2) o pior seria isso, se apenas isso fosse: dias antes de apelar aos microfones da Casa do Povo, a então primeira-dama antecipara toda a história a veículo de comunicação da Bahia de grandes tiragem e circulação, em entrevista exclusiva convocada pela própria. Decidiu-se porém – pasmem – pela não publicação da entrevista;

3) a justificativa para tal opção estritamente jornalística terá sido, obviamente, falta de espaço na edição. Irrepreensível escolha – afinal, turmas de professoras normalistas andam completando 70 anos de formatura a torto e a direito, de modo que o espaço para notícias de menor relevância anda exíguo;

4) mudando de assunto: Marcos Valério foi preso na Bahia. Enquanto estava na carceragem, um policial saiu para comprar um lanchinho de luxo para ele. “Tudo especulação”, negou a delegada.

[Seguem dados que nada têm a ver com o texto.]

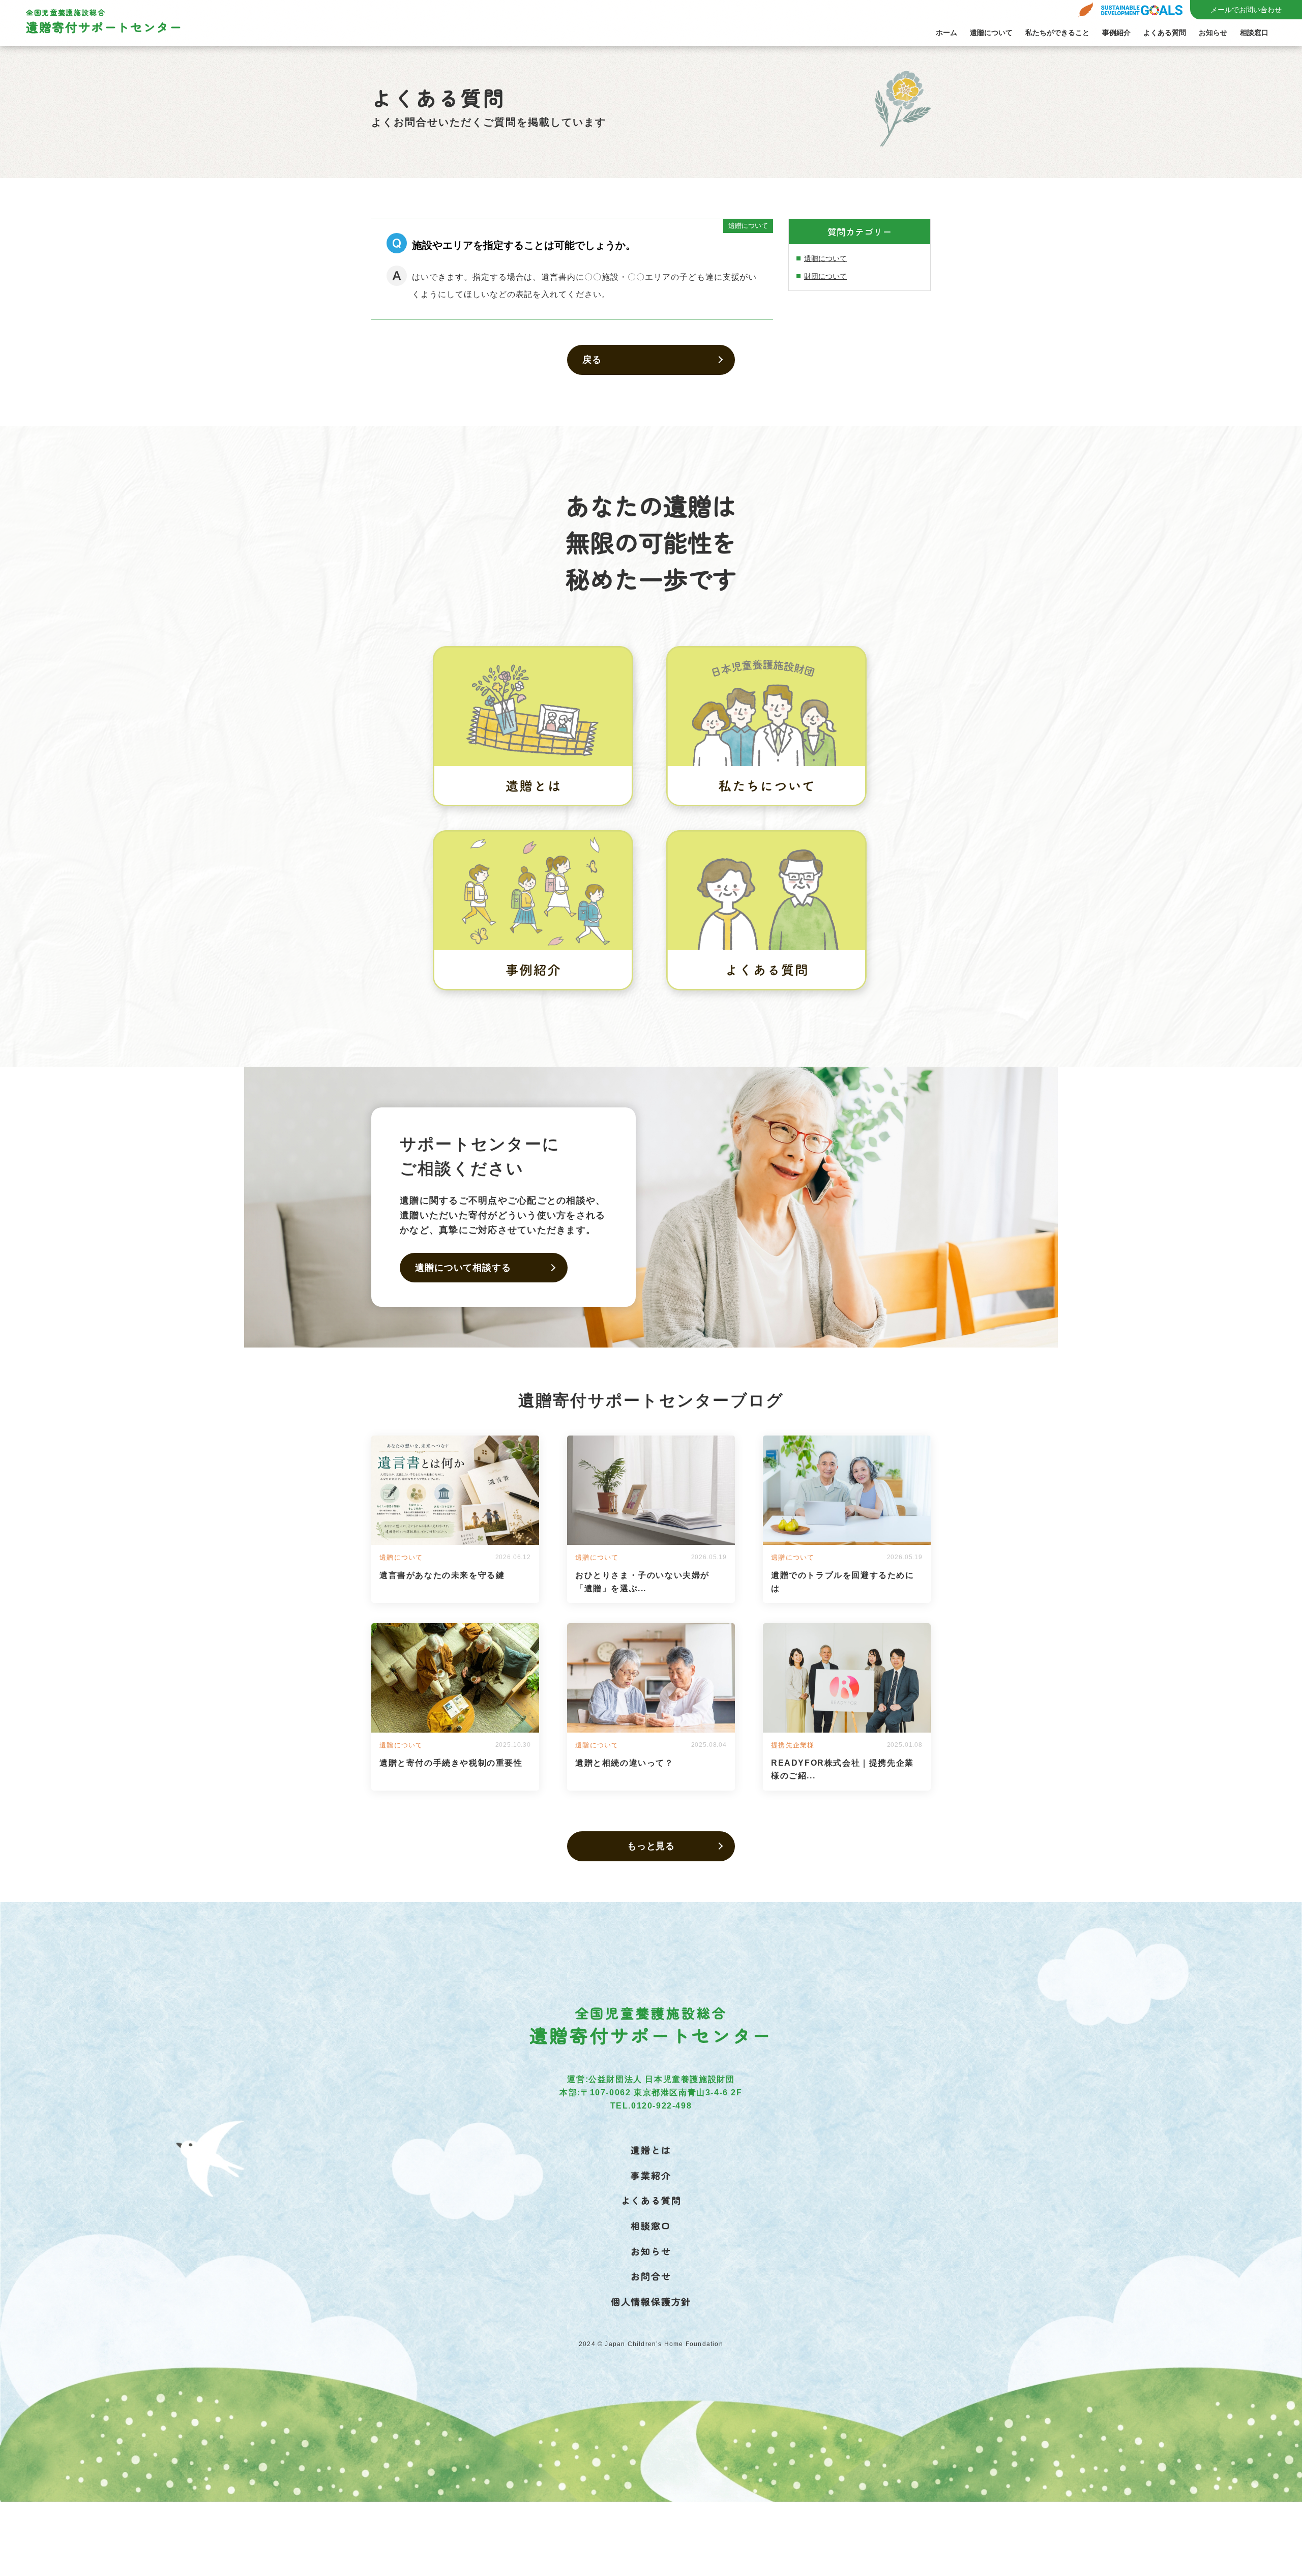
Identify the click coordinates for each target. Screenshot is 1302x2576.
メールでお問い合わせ (1246, 10)
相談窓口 (1254, 32)
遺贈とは (651, 2149)
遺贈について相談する (463, 1268)
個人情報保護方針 (651, 2301)
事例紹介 (1116, 32)
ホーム (946, 32)
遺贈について (991, 32)
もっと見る (651, 1846)
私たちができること (1057, 32)
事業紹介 (651, 2175)
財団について (825, 276)
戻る (592, 360)
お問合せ (651, 2275)
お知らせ (1213, 32)
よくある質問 (1164, 32)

5) aliás, falando em polícia, outro dia sentei num boteco ali no Porto da Barra e, de repente, comecei a ouvir um som nas alturas. “Polícia para quem precisa, Polícia para quem precisa de Polícia”, dos Titãs. De onde vinha? Ora se não era do som do carro do PM, com a porta escancarada em frente ao módulo policial, ali onde bate uma brisa, bem de frente pro mar. O meganha, das duas uma: ou não entendeu a música, ou é o policial mais subversivo dessa inverossímil Bahia;

6) para terminar: Cláudia Lei(tt)e pintou-se de preto, depois de branco, e botou na rua uma das fotomontagens mais esdrúxulas que já se viu. Um meu amigo, para quem a moça anda mal-assessorada, disse que “não tem coisa de mais mal gosto do que branco que se pinta de preto”. (“E vice-versa”, acrescento, só para salvá-lo de maus lençóis.)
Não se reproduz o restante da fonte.